We (Adam Shimi, Joe Collman & myself) are trying to emulate peer review feedback for Alignment Forum posts. This is the second review in the series. The first’s introduction sums up our motivation and approach rather well, we will not duplicate it here.
Instead, let’s dive into today’s reviewed work: Learning Normativity: A Research Agenda by Abram Demski. We’ll follow the same structure as before: summarize the work, locate its hypotheses, and examine its relevance to the field.
This post was written by Jérémy; as such, his perspective will likely bias its content, even if both Adam and Joe approve of it.
Pointing at norms instead of a specific set of values has several interesting features, especially how it handles the uncertainty of feedback from humans. Norms are reflected imperfectly in human behavior, approval from humans regarding norm-following is sparse and imperfect, yet norms roughly convey what a machine should do.
Abram points at language learning as a major motivating example. We don’t learn English by knowing all the rules, we don’t even know all of them, those we can articulate don’t fit the data perfectly. Nevertheless, we can succeed, by human standards, at language acquisition.
Going beyond those standards, Abram mentions superhuman performance in language based on various properties of texts, with the implicit statement (if we interpret the post correctly) that this performance stems from a better adherence to the underlying norms of language.
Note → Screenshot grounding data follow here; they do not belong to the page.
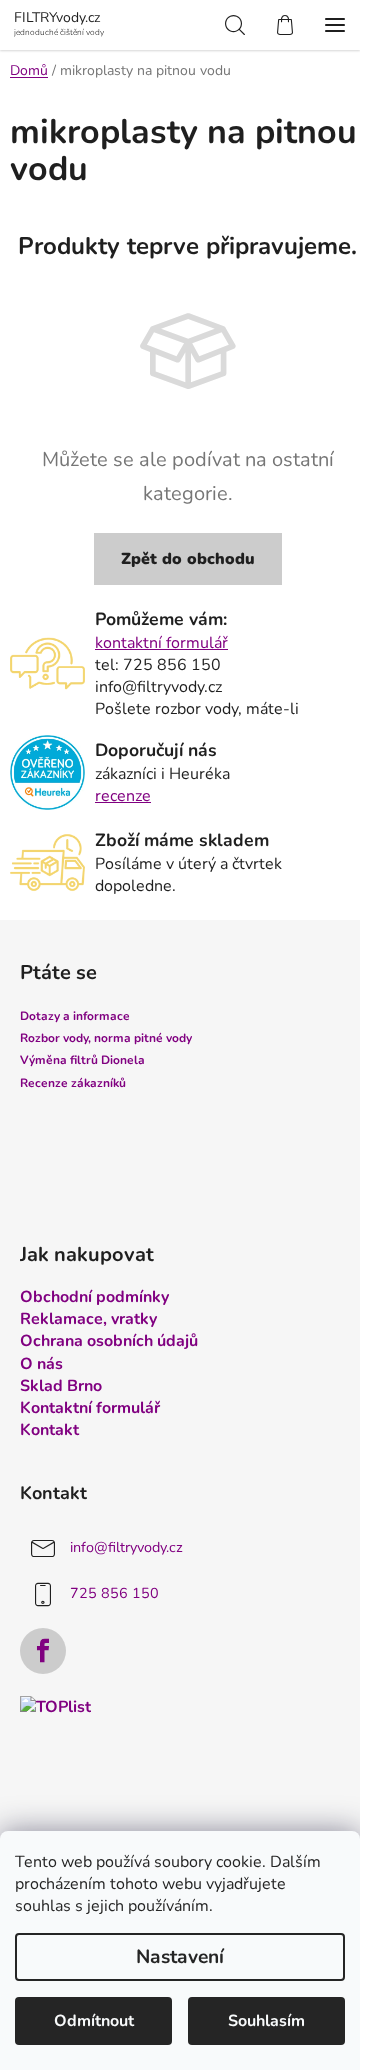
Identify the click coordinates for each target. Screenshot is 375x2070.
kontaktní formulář (161, 643)
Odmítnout (94, 2021)
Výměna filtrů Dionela (82, 1060)
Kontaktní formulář (90, 1408)
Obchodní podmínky (94, 1297)
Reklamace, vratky (88, 1319)
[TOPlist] (55, 1706)
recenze (123, 796)
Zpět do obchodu (188, 559)
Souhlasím (266, 2021)
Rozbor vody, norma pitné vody (106, 1038)
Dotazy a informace (75, 1016)
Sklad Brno (61, 1386)
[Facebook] (43, 1651)
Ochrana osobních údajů (109, 1341)
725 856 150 (114, 1593)
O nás (41, 1364)
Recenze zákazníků (73, 1083)
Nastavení (180, 1957)
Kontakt (49, 1430)
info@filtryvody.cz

This example shows that learning should be possible even in the absence of a gold standard, an ideal reference to which the output of an agent may be compared for performance. No feedback can be fully trusted; a system should eventually learn to distrust entire types of feedback, be robust to ontology shifts in feedback, and more generally be able to reinterpret any kind of feedback.
This creates a hierarchy in feedback, which is mirrored in the value specification problem: if one cannot specify values directly, one may try to specify how they are learned, and barring that one may try to learn how to learn, etc. Abram suggests there are ways to learn all relevant levels at once, generalizing over all of them. This would represent a possible approach to outer alignment.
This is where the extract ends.